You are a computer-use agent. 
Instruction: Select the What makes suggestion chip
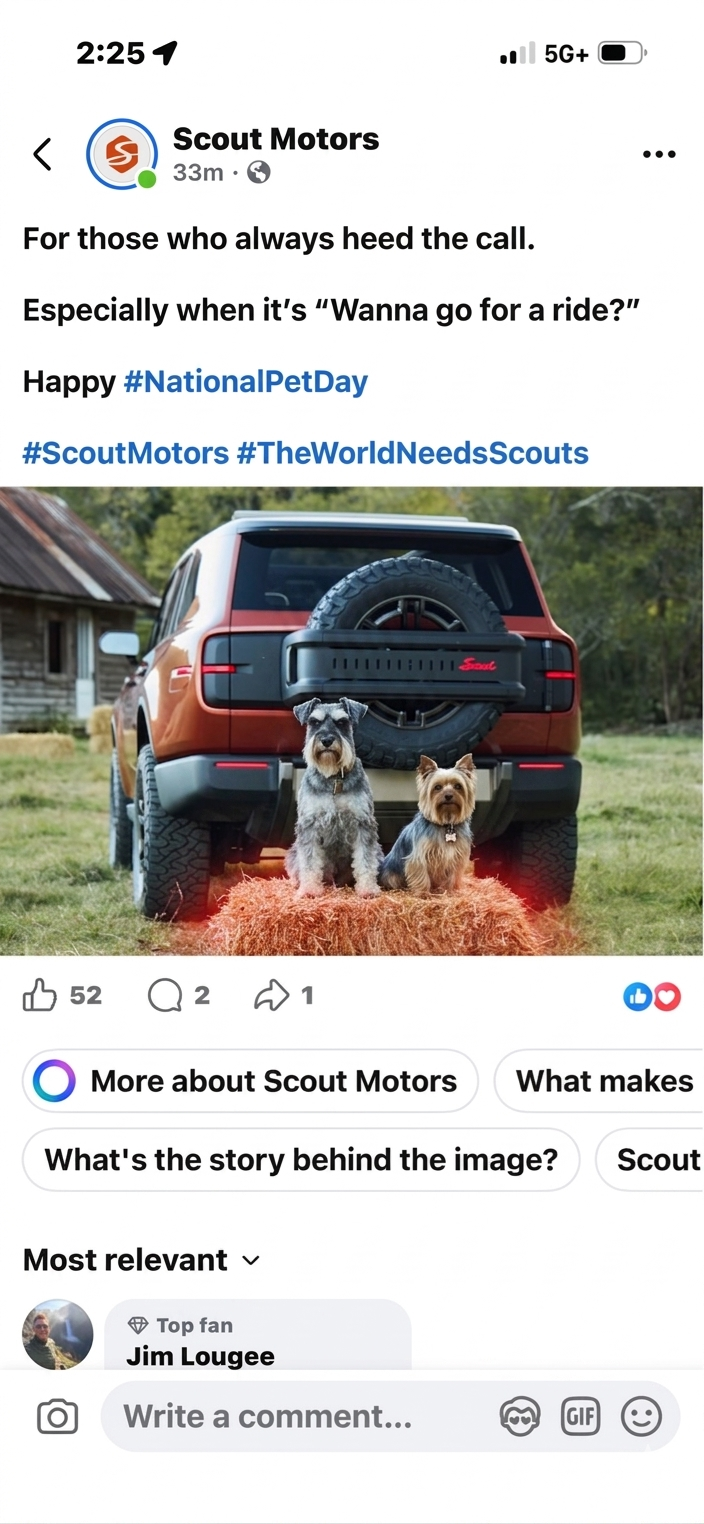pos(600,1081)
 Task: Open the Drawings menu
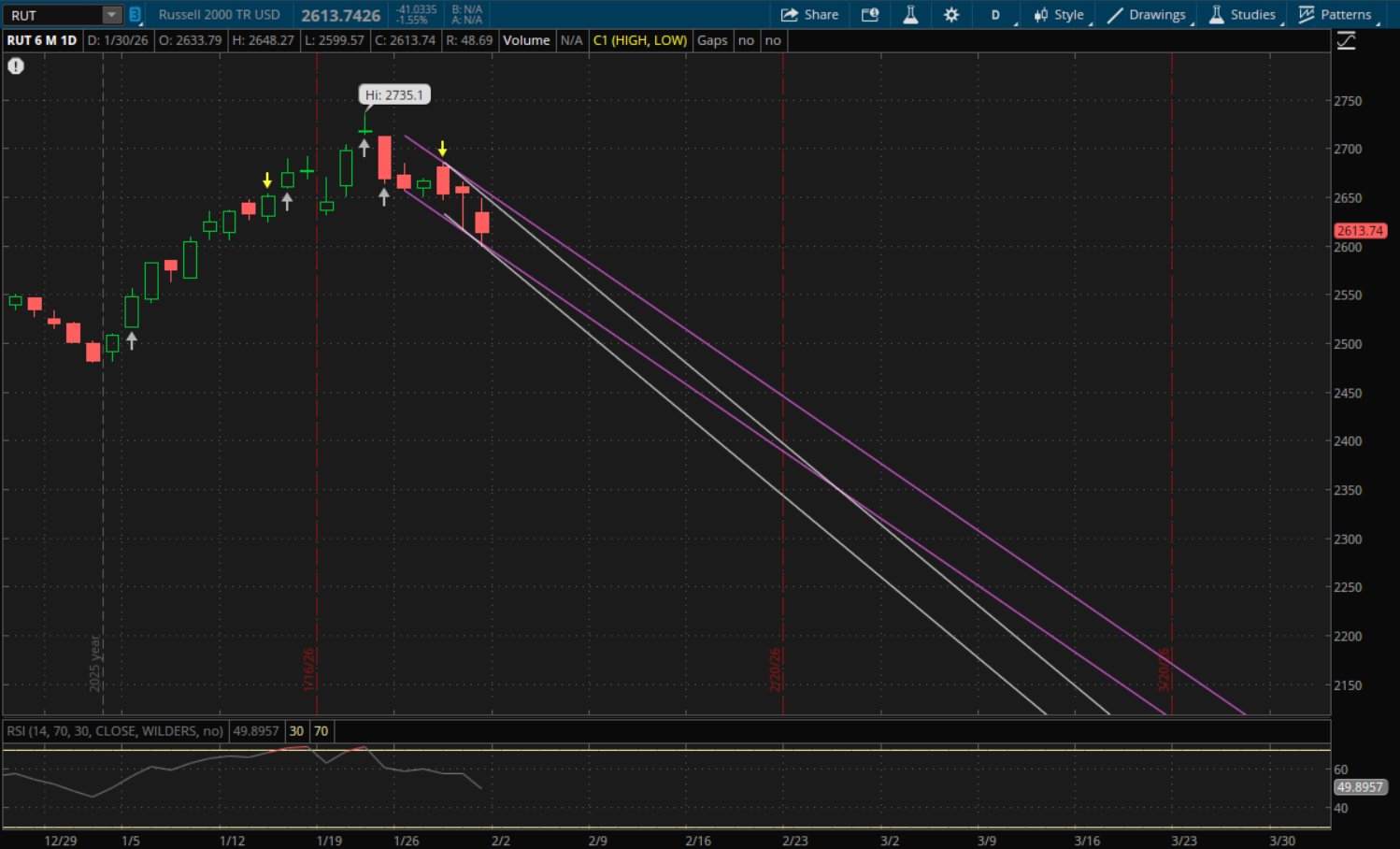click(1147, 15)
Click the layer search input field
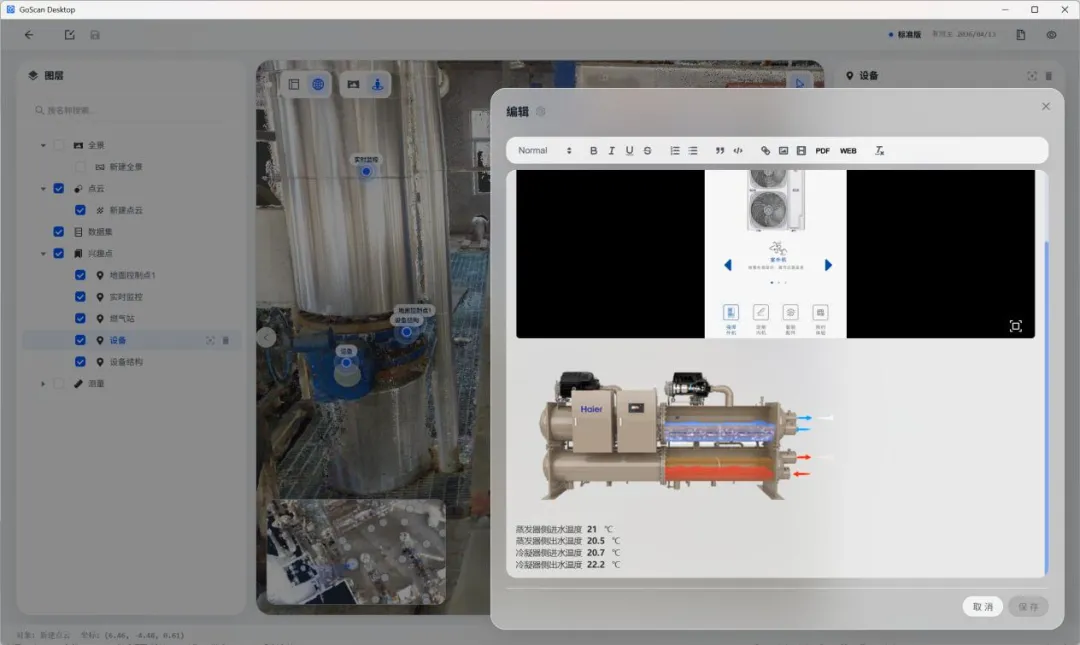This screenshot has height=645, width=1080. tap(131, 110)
━━━
Exercise brief:
Pictures are to be left out. Everything else in the records must be written out exactly.

Exercise answer:
You are a computer-use agent. 
Instruction: Select the What makes suggestion chip
pos(600,1081)
 Task: Open the Drawings menu
click(1147, 15)
Click the layer search input field
This screenshot has height=645, width=1080. tap(131, 110)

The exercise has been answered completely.